## Task prompt
Print all of the data exactly.
───── Exercise data
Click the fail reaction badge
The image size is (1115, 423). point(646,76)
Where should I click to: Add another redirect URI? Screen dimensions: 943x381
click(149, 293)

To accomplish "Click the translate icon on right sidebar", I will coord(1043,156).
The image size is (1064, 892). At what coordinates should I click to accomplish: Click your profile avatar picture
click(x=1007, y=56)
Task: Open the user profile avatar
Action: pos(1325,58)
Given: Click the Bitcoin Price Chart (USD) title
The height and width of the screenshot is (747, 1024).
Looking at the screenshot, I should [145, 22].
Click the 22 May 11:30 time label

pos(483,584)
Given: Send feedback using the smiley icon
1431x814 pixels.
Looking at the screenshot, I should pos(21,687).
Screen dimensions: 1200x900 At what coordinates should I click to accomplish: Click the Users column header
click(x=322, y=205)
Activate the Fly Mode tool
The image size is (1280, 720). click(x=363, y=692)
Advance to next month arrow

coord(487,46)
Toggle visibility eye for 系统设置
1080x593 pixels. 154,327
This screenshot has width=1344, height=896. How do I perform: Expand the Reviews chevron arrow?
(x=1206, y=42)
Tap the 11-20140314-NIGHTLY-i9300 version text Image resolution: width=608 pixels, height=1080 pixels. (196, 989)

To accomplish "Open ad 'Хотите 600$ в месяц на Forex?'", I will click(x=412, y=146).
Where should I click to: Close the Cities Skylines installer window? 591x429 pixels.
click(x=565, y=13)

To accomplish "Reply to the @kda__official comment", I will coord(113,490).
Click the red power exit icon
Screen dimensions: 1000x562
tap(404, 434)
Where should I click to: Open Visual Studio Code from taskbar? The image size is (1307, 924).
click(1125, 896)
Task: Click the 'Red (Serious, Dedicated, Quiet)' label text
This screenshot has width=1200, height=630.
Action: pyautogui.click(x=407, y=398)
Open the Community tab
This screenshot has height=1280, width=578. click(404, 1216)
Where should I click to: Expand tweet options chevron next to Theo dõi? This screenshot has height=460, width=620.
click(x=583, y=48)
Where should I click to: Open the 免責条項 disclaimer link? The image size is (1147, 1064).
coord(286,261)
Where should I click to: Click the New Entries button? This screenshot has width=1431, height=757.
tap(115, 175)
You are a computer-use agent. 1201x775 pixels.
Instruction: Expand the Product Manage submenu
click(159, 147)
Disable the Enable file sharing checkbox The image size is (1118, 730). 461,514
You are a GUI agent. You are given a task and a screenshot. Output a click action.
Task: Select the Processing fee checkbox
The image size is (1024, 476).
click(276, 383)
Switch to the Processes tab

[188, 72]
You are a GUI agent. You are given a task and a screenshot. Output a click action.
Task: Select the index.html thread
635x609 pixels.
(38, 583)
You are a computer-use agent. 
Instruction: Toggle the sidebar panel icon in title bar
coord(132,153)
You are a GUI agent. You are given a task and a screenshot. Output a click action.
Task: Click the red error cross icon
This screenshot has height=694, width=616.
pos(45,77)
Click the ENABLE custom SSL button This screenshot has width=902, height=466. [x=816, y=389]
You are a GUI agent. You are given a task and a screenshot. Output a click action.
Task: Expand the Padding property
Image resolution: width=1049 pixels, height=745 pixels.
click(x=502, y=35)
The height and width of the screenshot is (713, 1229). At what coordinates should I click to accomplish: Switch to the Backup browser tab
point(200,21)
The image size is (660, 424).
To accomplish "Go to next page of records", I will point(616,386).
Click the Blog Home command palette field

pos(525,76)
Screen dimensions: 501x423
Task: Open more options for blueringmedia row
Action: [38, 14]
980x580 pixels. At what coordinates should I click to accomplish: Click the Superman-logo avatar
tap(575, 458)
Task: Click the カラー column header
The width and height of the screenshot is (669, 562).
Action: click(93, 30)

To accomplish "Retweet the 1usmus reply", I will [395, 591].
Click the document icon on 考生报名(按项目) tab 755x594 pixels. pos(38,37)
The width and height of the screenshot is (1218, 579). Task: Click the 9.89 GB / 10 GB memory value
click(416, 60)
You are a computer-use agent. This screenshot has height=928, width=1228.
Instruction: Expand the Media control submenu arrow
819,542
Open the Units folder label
──────────
## Answer to the exercise
Click the fail reaction badge
The image size is (1115, 423). point(646,76)
Where should I click to: Add another redirect URI? Screen dimensions: 943x381
click(149, 293)

To accomplish "Click the translate icon on right sidebar", I will coord(1043,156).
The image size is (1064, 892). At what coordinates should I click to accomplish: Click your profile avatar picture
click(x=1007, y=56)
Task: Open the user profile avatar
Action: pos(1325,58)
Given: Click the Bitcoin Price Chart (USD) title
The height and width of the screenshot is (747, 1024).
Looking at the screenshot, I should [145, 22].
Click the 22 May 11:30 time label

pos(483,584)
Given: Send feedback using the smiley icon
1431x814 pixels.
Looking at the screenshot, I should pos(21,687).
Screen dimensions: 1200x900 At what coordinates should I click to accomplish: Click the Users column header
click(x=322, y=205)
Activate the Fly Mode tool
The image size is (1280, 720). click(x=363, y=692)
Advance to next month arrow

coord(487,46)
Toggle visibility eye for 系统设置
1080x593 pixels. 154,327
This screenshot has width=1344, height=896. How do I perform: Expand the Reviews chevron arrow?
(x=1206, y=42)
Tap the 11-20140314-NIGHTLY-i9300 version text Image resolution: width=608 pixels, height=1080 pixels. (196, 989)

To accomplish "Open ad 'Хотите 600$ в месяц на Forex?'", I will click(x=412, y=146).
Where should I click to: Close the Cities Skylines installer window? 591x429 pixels.
click(x=565, y=13)

To accomplish "Reply to the @kda__official comment", I will coord(113,490).
Click the red power exit icon
Screen dimensions: 1000x562
tap(404, 434)
Where should I click to: Open Visual Studio Code from taskbar? The image size is (1307, 924).
click(1125, 896)
Task: Click the 'Red (Serious, Dedicated, Quiet)' label text
This screenshot has width=1200, height=630.
Action: pyautogui.click(x=407, y=398)
Open the Community tab
This screenshot has height=1280, width=578. click(404, 1216)
Where should I click to: Expand tweet options chevron next to Theo dõi? This screenshot has height=460, width=620.
click(x=583, y=48)
Where should I click to: Open the 免責条項 disclaimer link? The image size is (1147, 1064).
coord(286,261)
Where should I click to: Click the New Entries button? This screenshot has width=1431, height=757.
tap(115, 175)
You are a computer-use agent. 1201x775 pixels.
Instruction: Expand the Product Manage submenu
click(159, 147)
Disable the Enable file sharing checkbox The image size is (1118, 730). 461,514
You are a GUI agent. You are given a task and a screenshot. Output a click action.
Task: Select the Processing fee checkbox
The image size is (1024, 476).
click(276, 383)
Switch to the Processes tab

[188, 72]
You are a GUI agent. You are given a task and a screenshot. Output a click action.
Task: Select the index.html thread
635x609 pixels.
(38, 583)
You are a computer-use agent. 
Instruction: Toggle the sidebar panel icon in title bar
coord(132,153)
You are a GUI agent. You are given a task and a screenshot. Output a click action.
Task: Click the red error cross icon
This screenshot has height=694, width=616.
pos(45,77)
Click the ENABLE custom SSL button This screenshot has width=902, height=466. [x=816, y=389]
You are a GUI agent. You are given a task and a screenshot. Output a click action.
Task: Expand the Padding property
Image resolution: width=1049 pixels, height=745 pixels.
click(x=502, y=35)
The height and width of the screenshot is (713, 1229). At what coordinates should I click to accomplish: Switch to the Backup browser tab
point(200,21)
The image size is (660, 424).
To accomplish "Go to next page of records", I will point(616,386).
Click the Blog Home command palette field

pos(525,76)
Screen dimensions: 501x423
Task: Open more options for blueringmedia row
Action: [38, 14]
980x580 pixels. At what coordinates should I click to accomplish: Click the Superman-logo avatar
tap(575, 458)
Task: Click the カラー column header
The width and height of the screenshot is (669, 562).
Action: click(93, 30)

To accomplish "Retweet the 1usmus reply", I will [395, 591].
Click the document icon on 考生报名(按项目) tab 755x594 pixels. pos(38,37)
The width and height of the screenshot is (1218, 579). Task: Click the 9.89 GB / 10 GB memory value
click(416, 60)
You are a computer-use agent. This screenshot has height=928, width=1228.
Instruction: Expand the Media control submenu arrow
819,542
Open the Units folder label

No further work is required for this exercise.